WHAT THIS TASK INVOLVES
Reproduce from the records below, with no pictures, exactly the lines between the one containing "Open the 社外 ellipsis menu" and the one containing "Task: Click the blue", inclusive.

RECORDS SUPPLIED
● ● ● ●

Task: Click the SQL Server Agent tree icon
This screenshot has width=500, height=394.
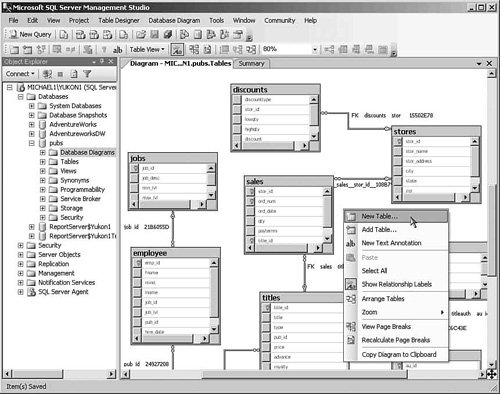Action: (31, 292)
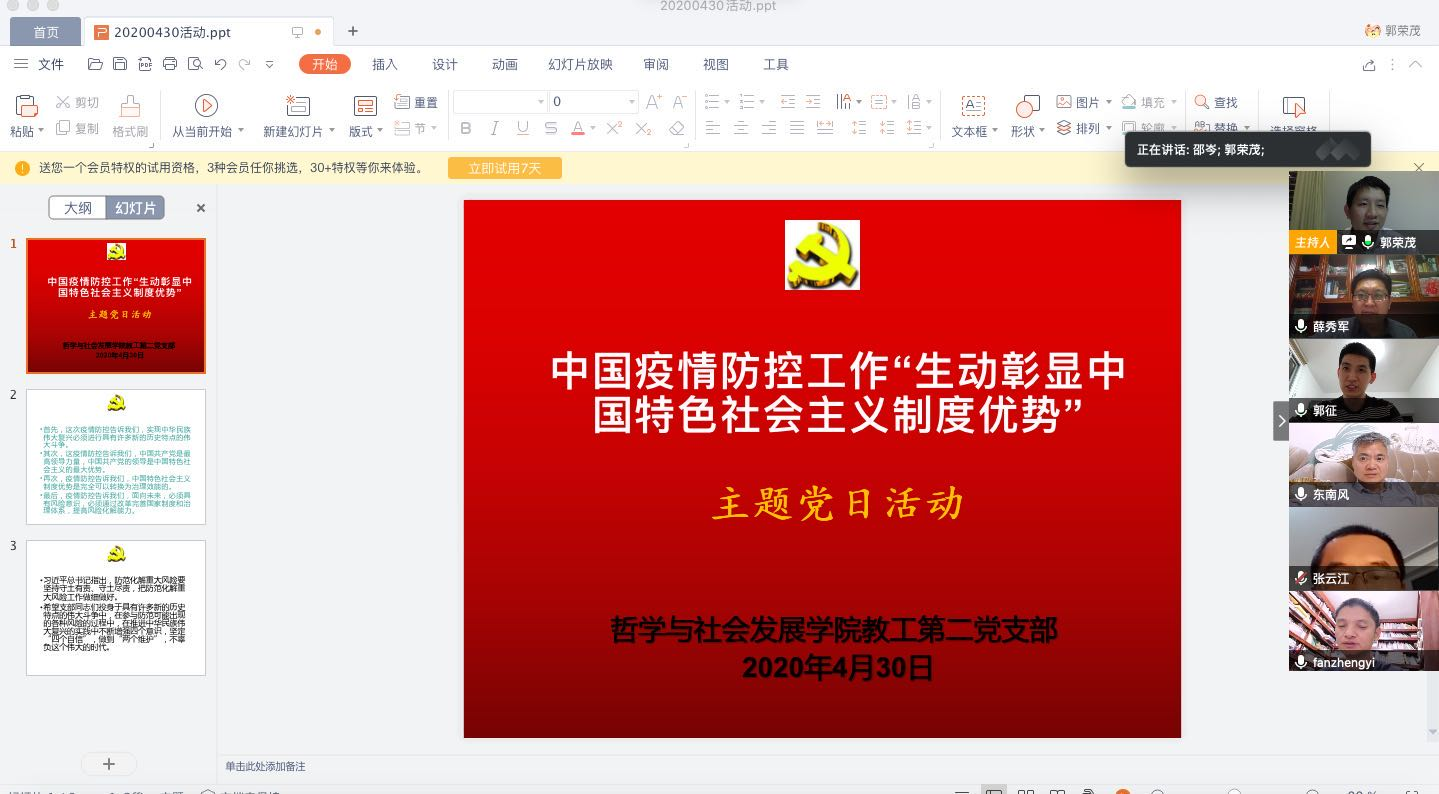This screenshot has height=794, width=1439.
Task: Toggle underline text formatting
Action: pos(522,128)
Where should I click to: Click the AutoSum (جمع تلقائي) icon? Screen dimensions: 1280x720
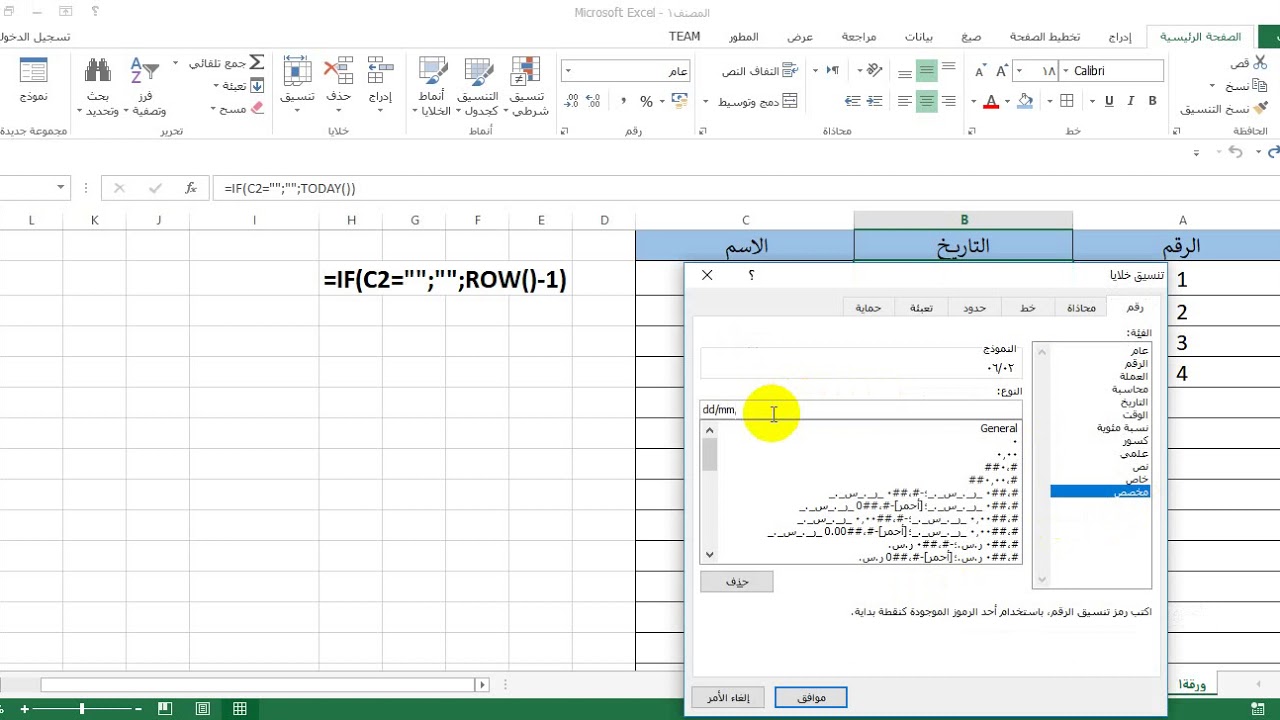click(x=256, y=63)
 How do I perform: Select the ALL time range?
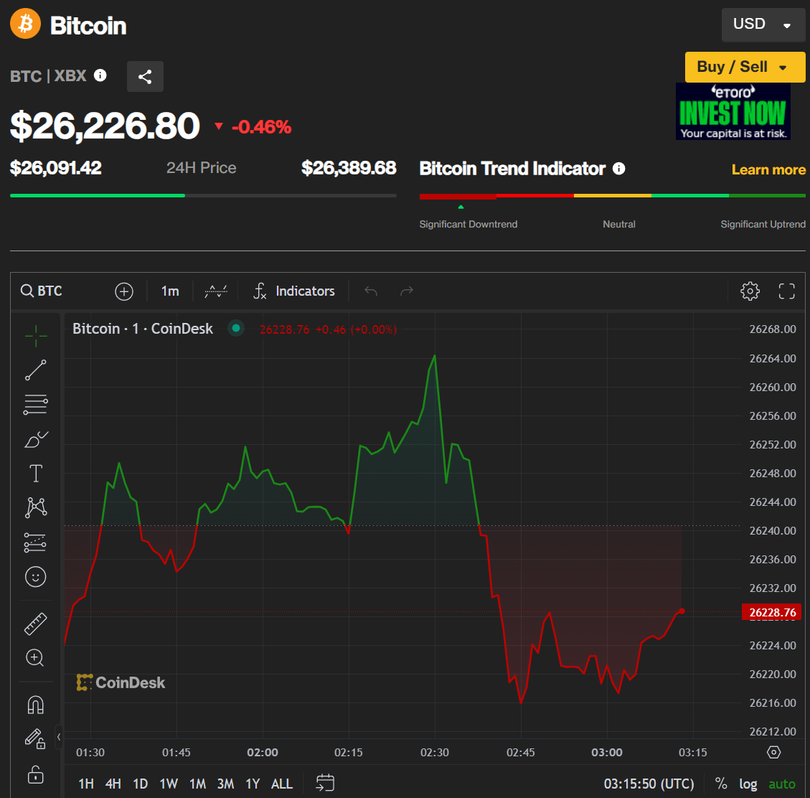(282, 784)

● ● ● ●

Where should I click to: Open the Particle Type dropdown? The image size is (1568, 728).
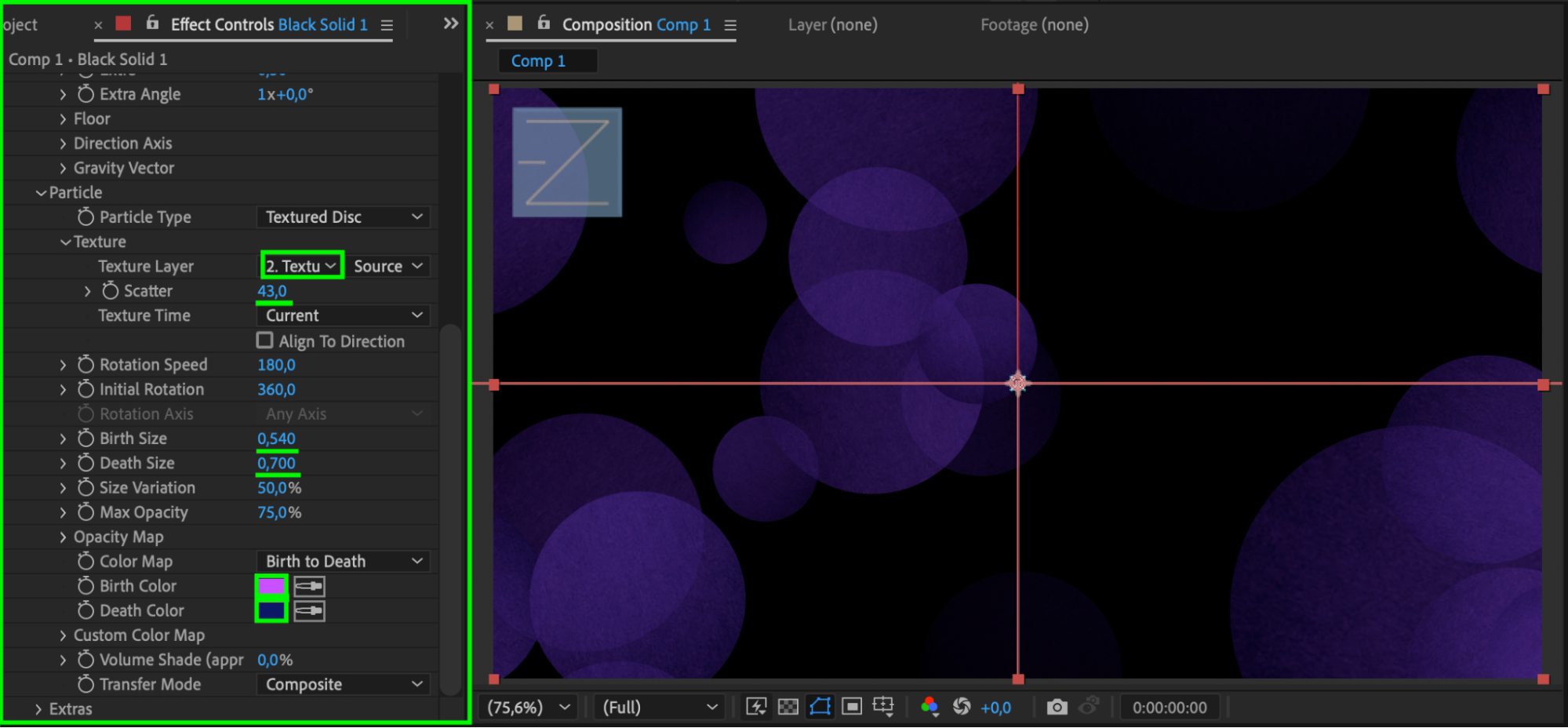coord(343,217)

● ● ● ●

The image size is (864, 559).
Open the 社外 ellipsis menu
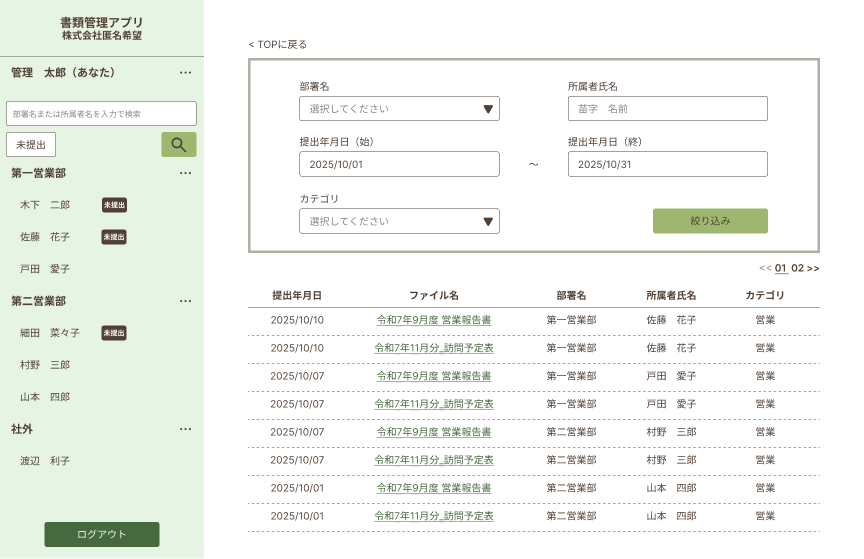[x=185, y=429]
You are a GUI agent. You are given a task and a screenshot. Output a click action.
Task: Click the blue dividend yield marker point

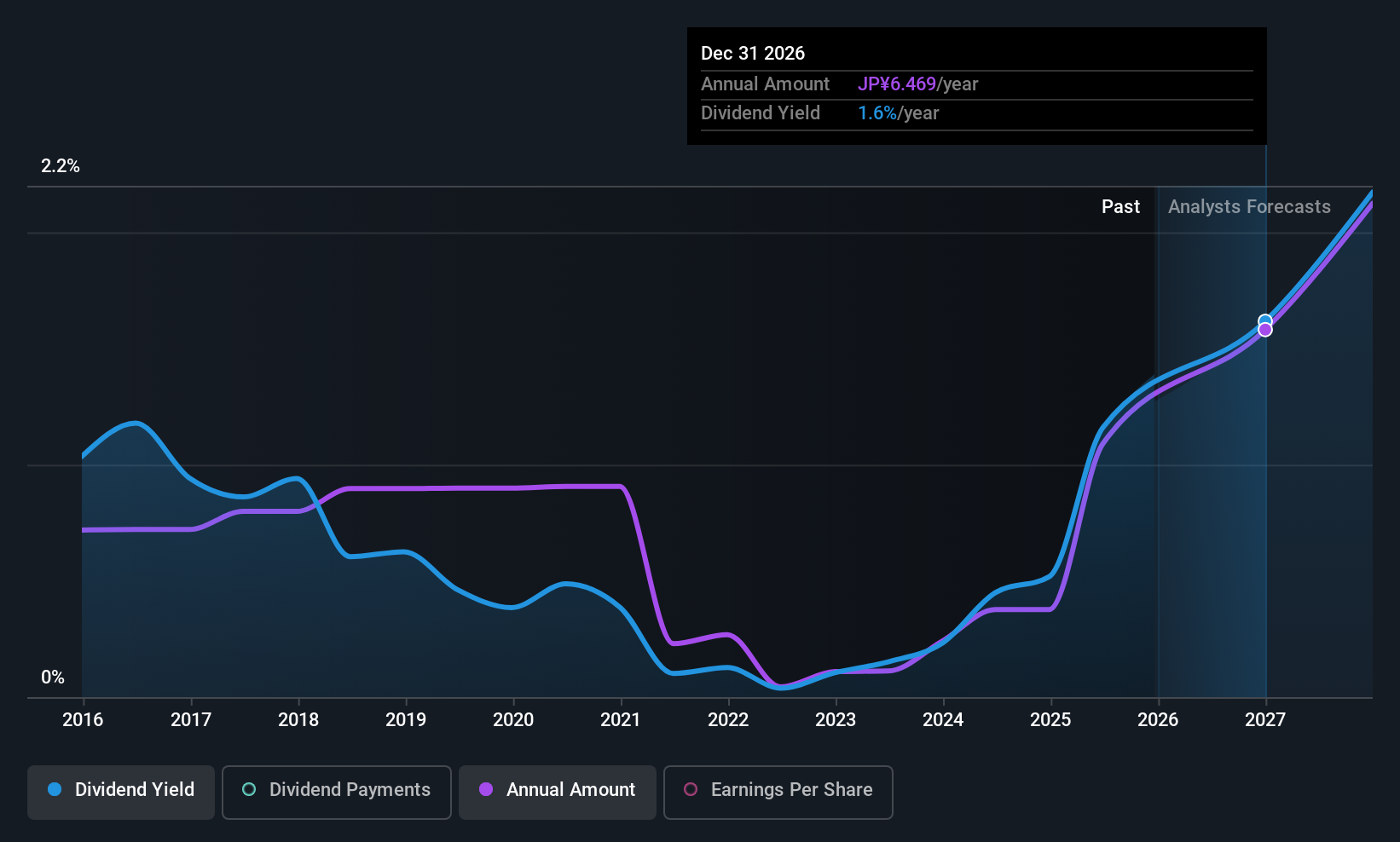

● ● ● ●

TASK ANSWER
Open the 社外 ellipsis menu
[x=185, y=429]
You are a GUI agent. You are given a task and a screenshot. Output a click action.
Task: Click the blue dividend yield marker point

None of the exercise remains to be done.